The President referred to an adage which translated thus: “It is the silence of the righteous that has allowed evil to triumph” and urged all peace-loving Muslims to speak up, let their youth shun violence and seek the path of knowledge, for it was the part of illumination.
Muslim youth
He said Muslim youth could not continue to be used for violent purposes, adding: “I want to make this appeal to you: in 2020, do not allow yourselves to be used by irresponsible politicians to engage in acts of destabilisation and violence.”
He said a considerable part of the peace Ghana was enjoying was due to the long-standing peaceful relationship and coexistence between Christians and Muslims in the country and called for more efforts to sustain it.

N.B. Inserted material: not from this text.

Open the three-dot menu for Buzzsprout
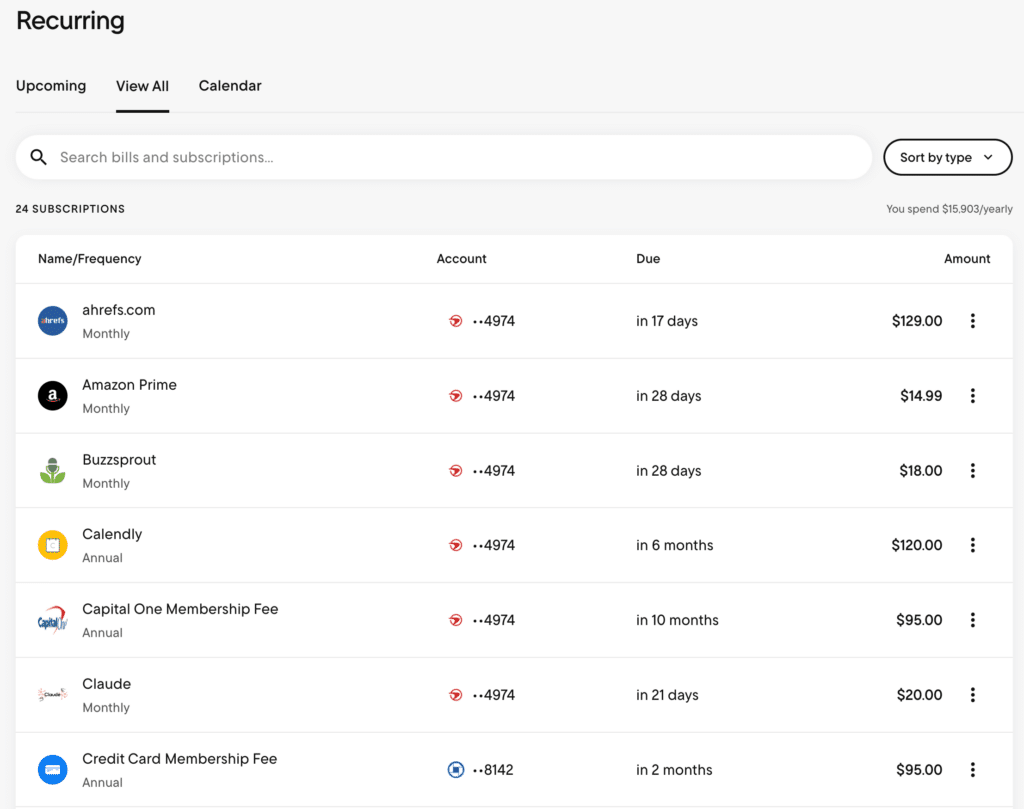Image resolution: width=1024 pixels, height=809 pixels. coord(972,471)
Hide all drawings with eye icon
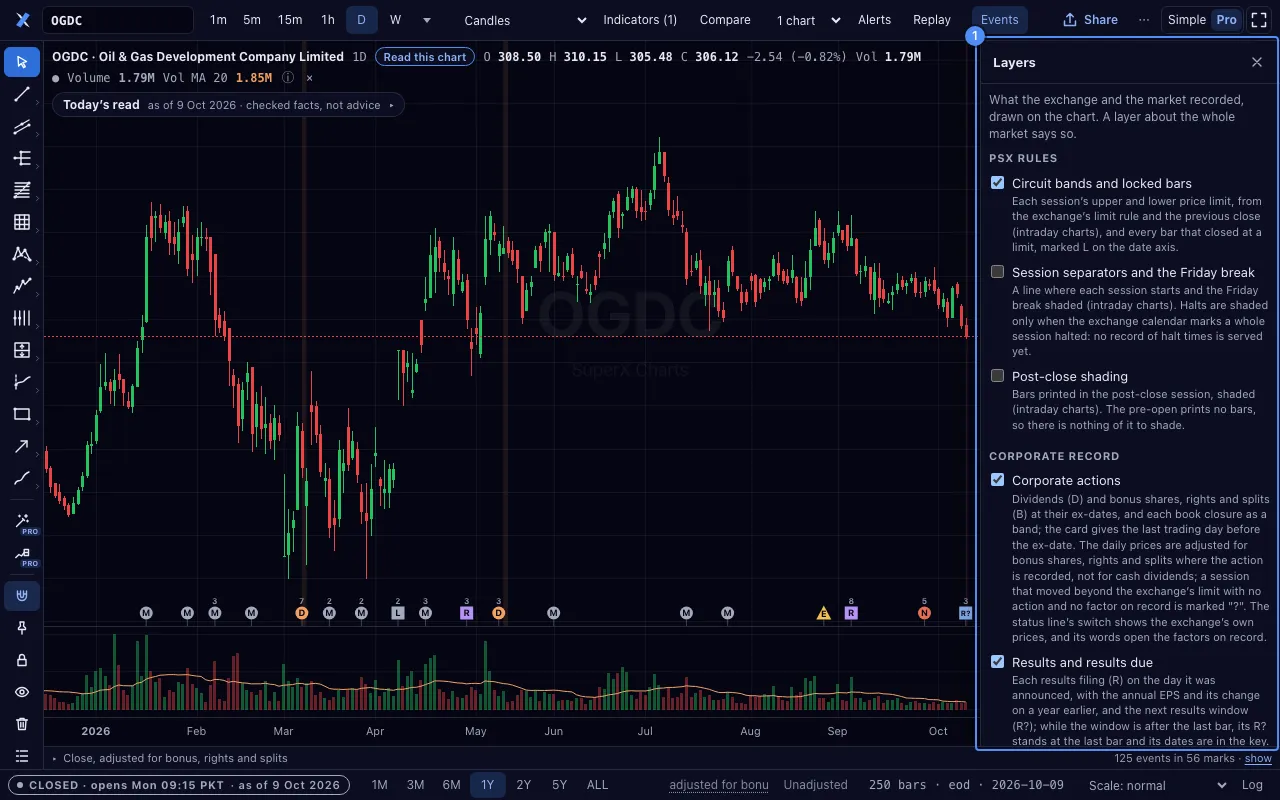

President Akufo-Addo said that peaceful coexistence was one of the most positive and acclaimed hallmarks of Ghana and commended members of the Tijaniya faith for the great contribution to that peaceful development.
Zongo communities
He said policies such as the free senior high school and the Zongo Development Fund were meant to create the opportunity for every Ghanaian child to realise his or her potential and for Zongo communities which, for decades, had become exclusion zones to be brought to the mainstream of the development agenda.
He stated, however, that all the efforts at development would come to nought if Muslims did not live in harmony with people of other faiths.
President Akufo-Addo assured the Leader of the Tijaniya Muslim faith, Sheikh Khalifa Abul Faidi A. Ahmed Maikano, of the government’s support for the school project the group had embarked on.
A leading member of the NPP, Sheikh I. C. Quaye, also urged Muslims to seek peace during the coming year through self-sacrifice, adding that they had gathered to seek peace with their Christian brothers and sisters and traditional leaders.